The initiative was undertaken jointly with Amazon Web Services (AWS), whose global Skills Guild programme was designed to help large enterprise organisations accelerate their cloud adoption journey and build cloud fluency for employees.
Absa employees from several countries, including South Africa, Kenya, Ghana, Botswana, Zambia, Tanzania, Mauritius and others, participated in the programme.
“At Absa, our goal is to ensure that employees are equipped with the right skills and, through the cloud incubator programme, we were able to bridge the skills gap in cloud technologies.
“Empowering our employees with cloud skills will unlock further potential for innovation and solutions that ultimately improve the way in which we serve our customers,” says Ebrahim Samodien, chief information officer: Group Services at Absa.
The key outcome from the cloud incubator programme was for participants to be able to identify cloud opportunities and to create more efficient, scalable services and solutions.
The employees can now use their understanding and knowledge to drive the broadscale digital transformation in the bank.
The cloud incubator programme offered the employees a range of learning opportunities, including workshops that focused on the impact of cloud technology on the business, training sessions that looked at how cloud reduces operational costs as well as how cloud enhances business processes.

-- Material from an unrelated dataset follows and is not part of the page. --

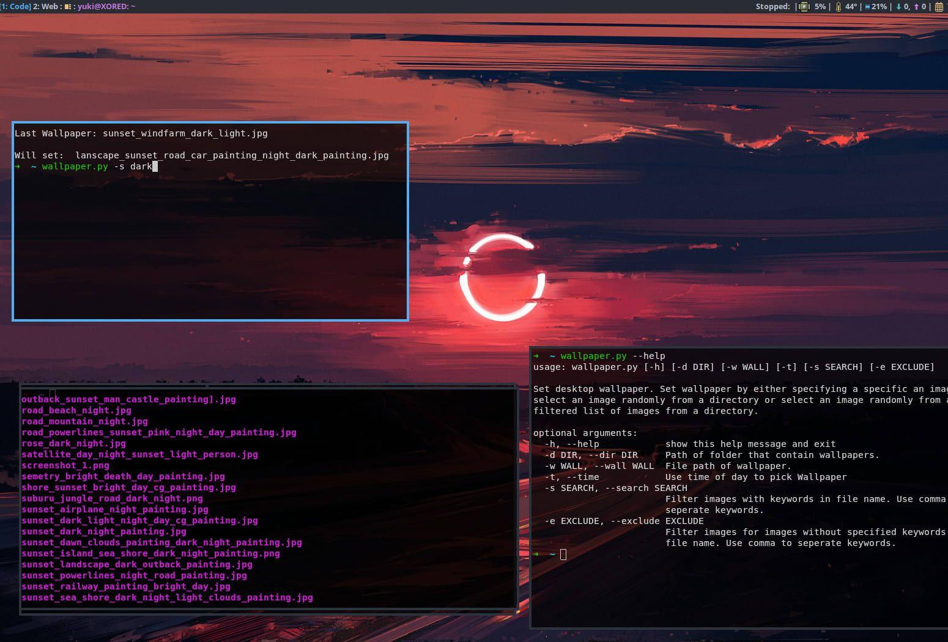Click the "Stopped:" media status indicator
The height and width of the screenshot is (642, 948).
(x=772, y=7)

“Since the establishment of the cloud incubator initiative, I feel like Absa is really taking the cloud revolution seriously.
“Prior to the Cloud Incubator initiative, I used to feel like cloud computing was just a talking point,” says Phumlani Mbabela, a Lead Product Engineer at Absa who participated in the programme.
“The initiative has also helped me to improve my cloud proficiency and technical skills,” said Mbabela.
Participants in the cloud incubator initiative were able to experiment with cloud technologies outside of their roles while improving their skills.